MoveOn.org Political Action announced today that it will host what is thus far the only scheduled grassroots online candidate forum of the Democratic presidential primary. The mid-November forum will focus on progressive issues and feature questions submitted from MoveOn’s 8 million members nationwide.
Bernie Sanders has confirmed his attendance; other candidates — Hillary Clinton, and Martin O’Malley — have been invited but not yet confirmed.
Said Ilya Sheyman, executive director of MoveOn.org Political Action: “This forum will help Democratic candidates engage with millions of progressive Americans who constitute an influential part of the party’s base and who will play a significant role in the coming primaries and caucuses. The forum will give candidates an opportunity to respond directly to grassroots progressives asking about the issues that matter most, from protecting and expanding Social Security to keeping fossil fuels in the ground, to addressing systemic racism and ending mass incarceration.”
While the MoveOn digital forum is not a Democratic National Committee event, the DNC also celebrated the spirit of having Democratic candidates engage with voters committed to progressive values.
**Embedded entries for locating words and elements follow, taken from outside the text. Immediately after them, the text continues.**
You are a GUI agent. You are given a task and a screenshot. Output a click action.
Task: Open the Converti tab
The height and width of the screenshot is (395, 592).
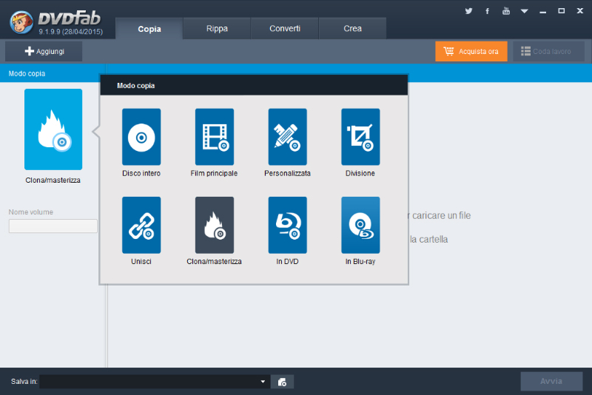click(x=285, y=29)
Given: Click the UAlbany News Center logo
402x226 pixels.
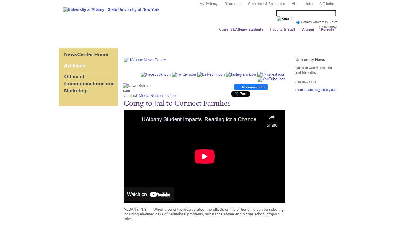Looking at the screenshot, I should tap(144, 60).
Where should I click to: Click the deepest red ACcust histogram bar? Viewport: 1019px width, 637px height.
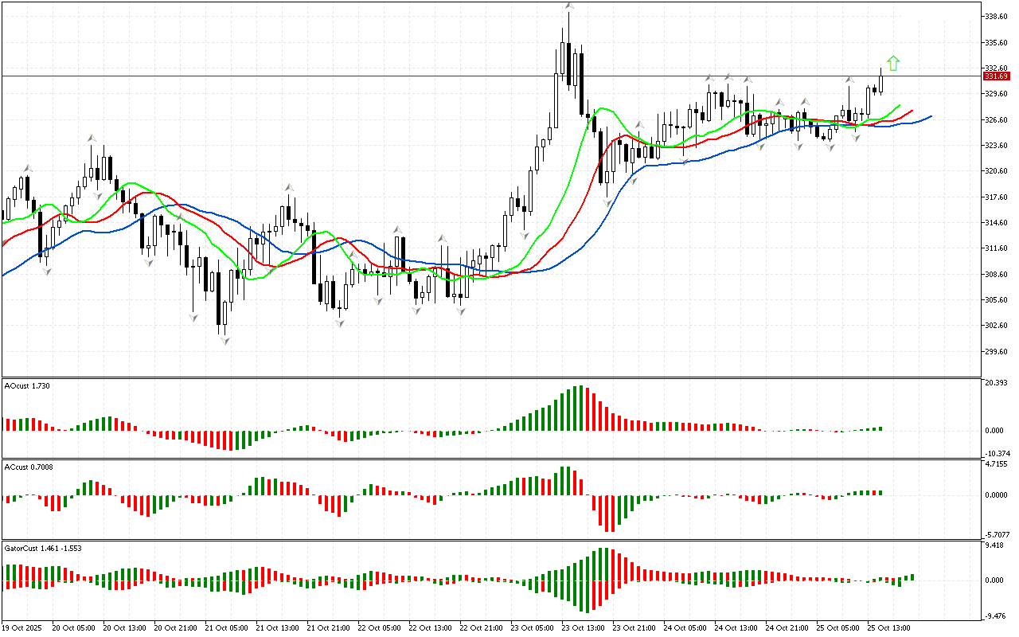[x=612, y=514]
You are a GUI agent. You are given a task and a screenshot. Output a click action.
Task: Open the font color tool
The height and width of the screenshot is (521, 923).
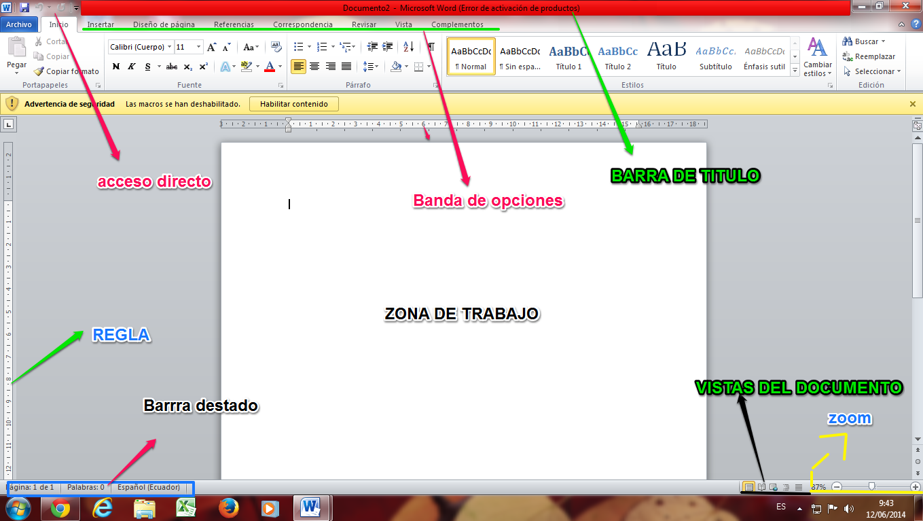(270, 67)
Said Rep. Debbie Wasserman Schultz, chair of the Democratic National Committee: “Candidate forums like this one hosted by MoveOn.org are important opportunities, along with town halls, living room conversations, county fair visits, and DNC debates all across the country, where our Democratic candidates get to engage with voters and highlight their vision for moving America forward. The stakes couldn’t be higher with a Republican field promising to take our country back to the same policies in place when we were losing 750,000 jobs a month and when the middle class was being devastated. I know MoveOn’s event will help our candidates continue to have substantive discussions about the issues voters care about most.”
MoveOn members have stood alongside candidates up and down the ballot who fight for poor and middle-class families and who stand against the rigged system in Washington.
In July 2007, all eight candidates for the Democratic presidential nomination participated in MoveOn’s virtual town hall, which focused on how to end the Iraq war and other issues facing the country at the time. Months later, just before 2008’s Super Tuesday, MoveOn members’ endorsement of then-Sen. Barack Obama delivered a substantial boost to his campaign. After endorsing, MoveOn drove 1 million volunteers to the Obama campaign. When Elizabeth Warren ran for the Senate in 2012, MoveOn members bundled more than $1 million in small contributions to her campaign. Collectively, MoveOn members have made millions of phone calls, contributed hundreds of millions of dollars, and run TV and other advertising on behalf of MoveOn member-endorsed candidates.